Principles of the Principality

Racing | May 24th, 2008 by 4

Monaco. The name itself–the very place–invokes visions of royalty and glamour, of deep blue sea and deeper pockets of green. For fans of Formula One, …

Monaco. The name itself–the very place–invokes visions of royalty and glamour, of deep blue sea and deeper pockets of green.

For fans of Formula One, Monaco means even more. It means Alberto Ascari and his 1955 plunge into the Harbor. It means Graham Hill and his five victories, Ayrton Senna and his six.

With its undulating, narrow street course, Monaco is less a race than it is a test of men against themselves. The curbs are unforgiving, the Armco disasterous. Anyone who’s watched even a single Monaco GP knows that passing is nearly impossible, unfortunately, which generally makes for incredibly dull processions. Except for those rare occasions when F1’s brazen drivers seize an opening and make their moves stick. Or, alternatively, when it rains. It poured in 1996, and attrition led to just three cars finishing.

This weekend’s GP marks the 600th for the venerable Frank Williams, whose eponymously named team has claimed 113 victories, seven driver’s titles, and nine constructor’s titles during his 39 years in the sport. If ever there was an F1 icon (and hero to independents everywhere), Sir Frank is it.
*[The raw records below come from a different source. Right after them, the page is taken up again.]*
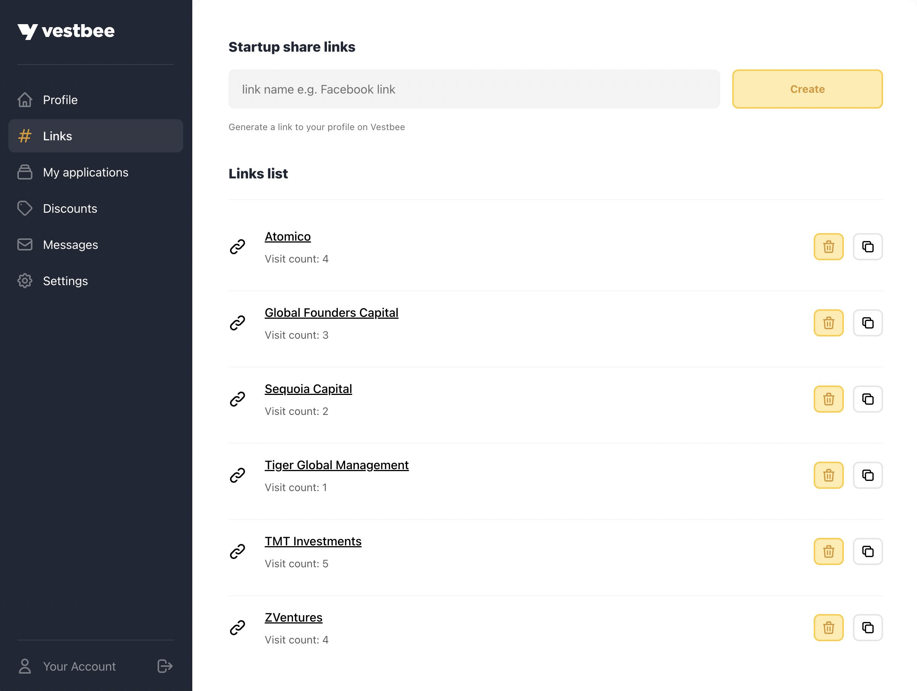Open the Tiger Global Management link
Viewport: 917px width, 691px height.
pyautogui.click(x=336, y=465)
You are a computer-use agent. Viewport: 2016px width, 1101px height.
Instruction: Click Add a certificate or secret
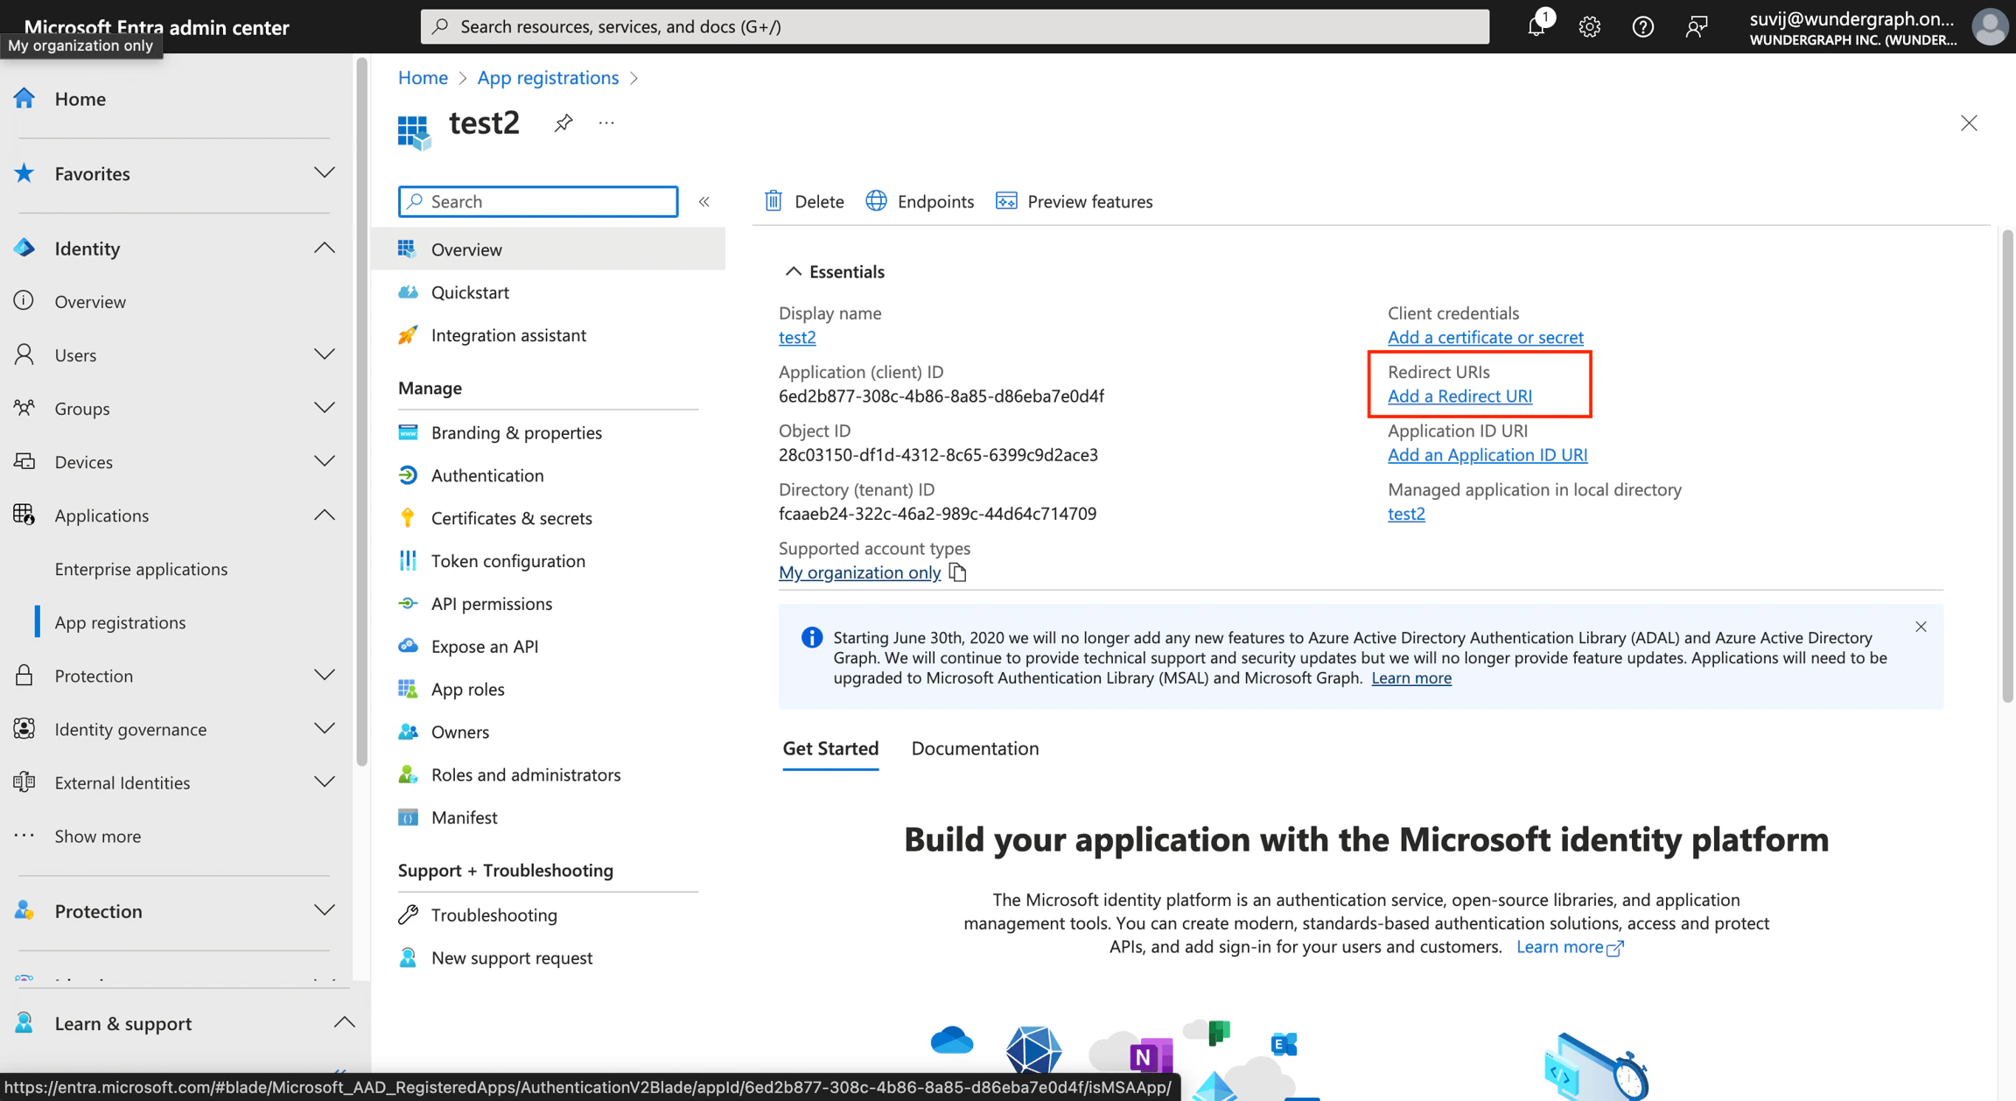pos(1485,337)
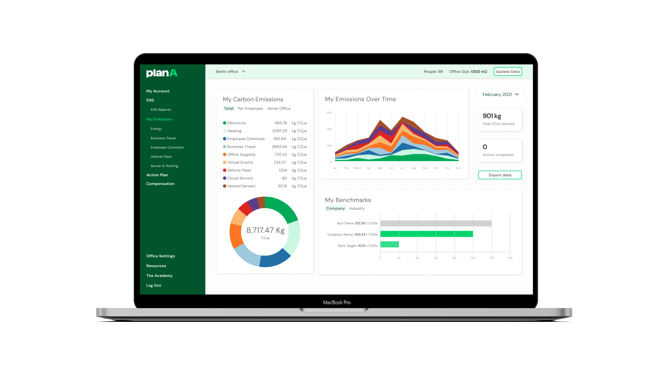This screenshot has height=375, width=668.
Task: Go to Compensation in the sidebar
Action: 160,184
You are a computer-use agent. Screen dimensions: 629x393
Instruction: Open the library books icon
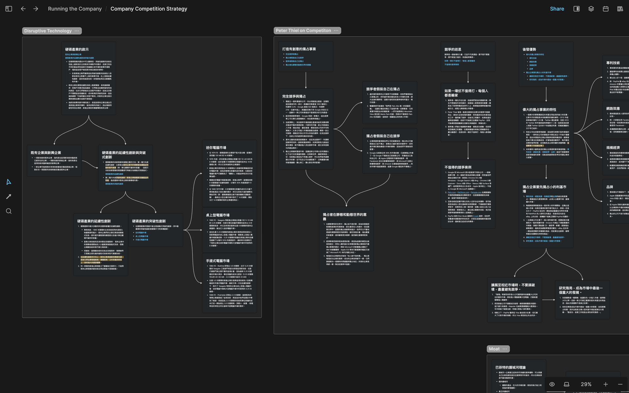(x=620, y=9)
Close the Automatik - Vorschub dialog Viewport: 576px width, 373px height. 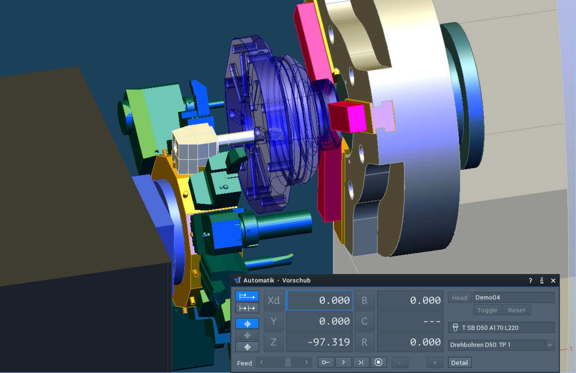[x=553, y=281]

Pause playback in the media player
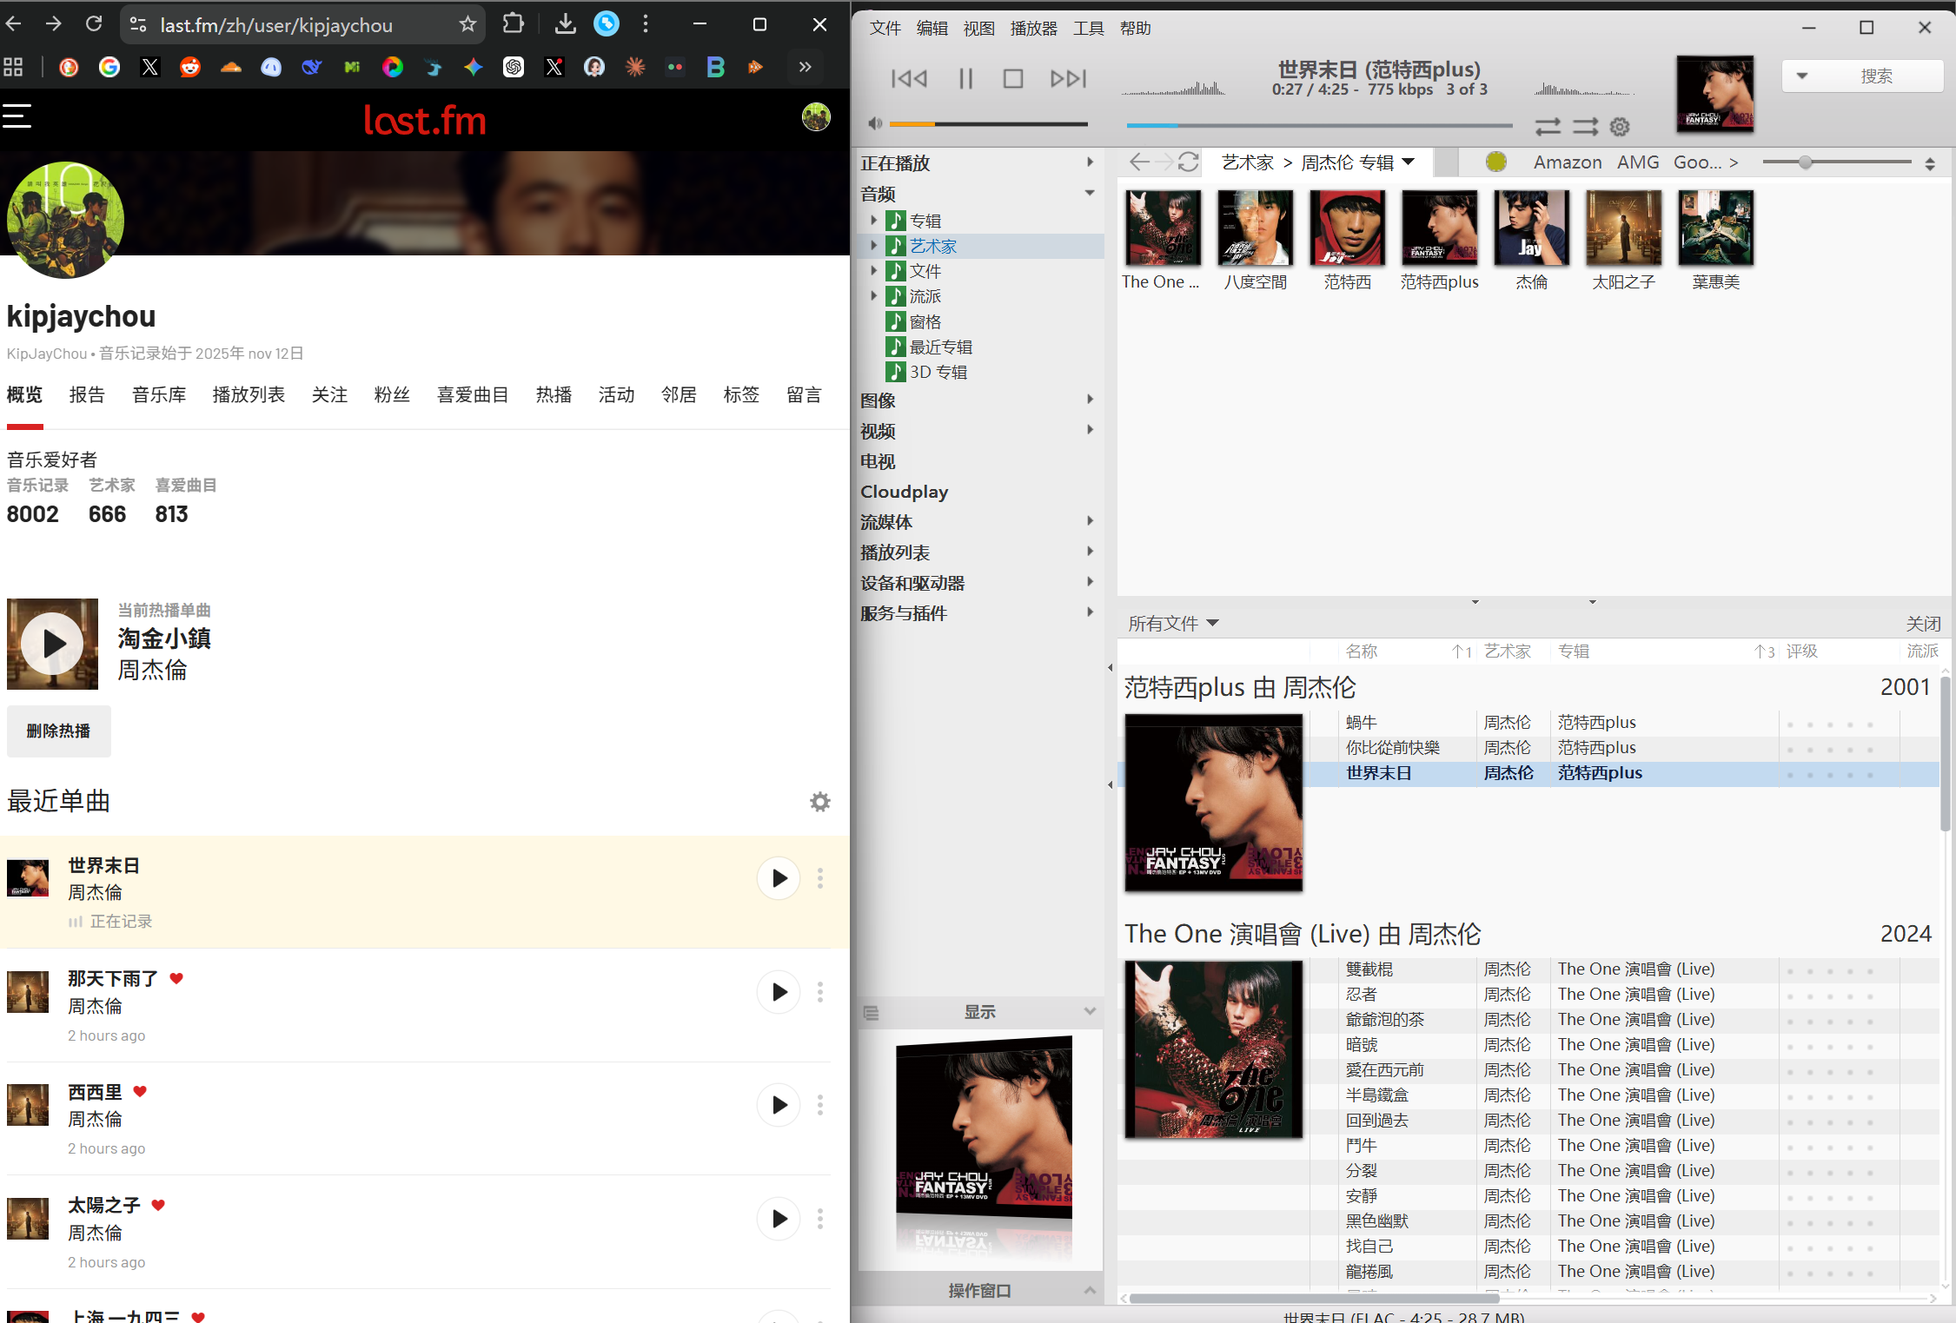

A handful of those 39 years–from 2000 to the end of the 2005 season–included a partnership with BMW. In the end, it was a tumultuous affair, during which time Williams-BMW ran the luckless, crashy Ralf Schumacher, the golden child (at the time) Jenson Button, and, from 2001 on, the overtaking maestro Juan Pablo Montoya.

Four race wins came in 2001, and the BMW V10 was widely regarded in the paddock as the most powerful engine on the grid. 2002 resulted in a single victory, while 2003 presented Williams-BMW with its greatest shot at reclaiming the driver’s and contstructor’s titles. Montoya won at Monaco and Germany, while Ralf won at the Nurburgring and Magny-Cours. At season’s end, Montoya finished 11 points shy of Michael Schumacher in his Ferrari, while the Williams-BMW team managed second behind Ferrari.

It was all downhill from there for Williams and its relationship with BMW. There was a lone victory in the 2004 finale in Brazil. But there was also what I consider to be one of F1’s great all-time passes, when Montoya overtook Mike Schumacher on the outside of Bus Stop at Spa-Franchorchamps. Brilliant.

So Sir Frank welcomes 600 this weekend, commendable indeed. Lewis Hamilton in his McLaren looks to be the early favorite, while Kimi Raikkonen seeks to build on his championship lead for Ferrari. BMW-Sauber, meanwhile, is still regarded as one of the most potent powerplants on the grid, and they’ll look to grind their way back into the thick of things around the Principality’s twisty streets. I, for one, and hoping for rain. 

thumb Sir Frank Williams

Sir Frank Williams

Montoya passes Schumacher, Spa 2004


4 responses to “Principles of the Principality”

  1. Mark says:

    Sorry…as one of your images suggests, Monaco may meean the race..however to me, Monaco means gazillionaires in their many MASSIVE YACHTS!!!!


  2. Andrew says:

    There’s nothing like the sound of a screaming F1 car!

  3. Horatiu B. says:

    @Andrew: Absolutely. Next year, my goal is to see the F1 race in Monaco

  4. Stefan Lombard says:

    Two years ago I went to the Monterey Historic Races at Laguna Seca. If you’ve never been, and you are a racing fan, then you owe it to yourself to spend the third weekend of August there.

    To see people flogging Ferrari 250 SWBs and 1930s Bugatti grand prix racers around that scenic track is amazing indeed.

    And yet, despite all those vintage V12s and straight-8s and the dirty V8s of 1970s CanAm and TransAm racers, none of them matched the sound or the decibels of a lone Toyota T105 Formula One car and its scientific 2.4L V8.

    Test driver Ricardo Zonta drove the track maybe at six-tenths speed, maybe, and the shriek and roar were incredible.

    The confinement and echo of Monte Carlo must really be something when 20 of those suckers tear through it for all they’re worth.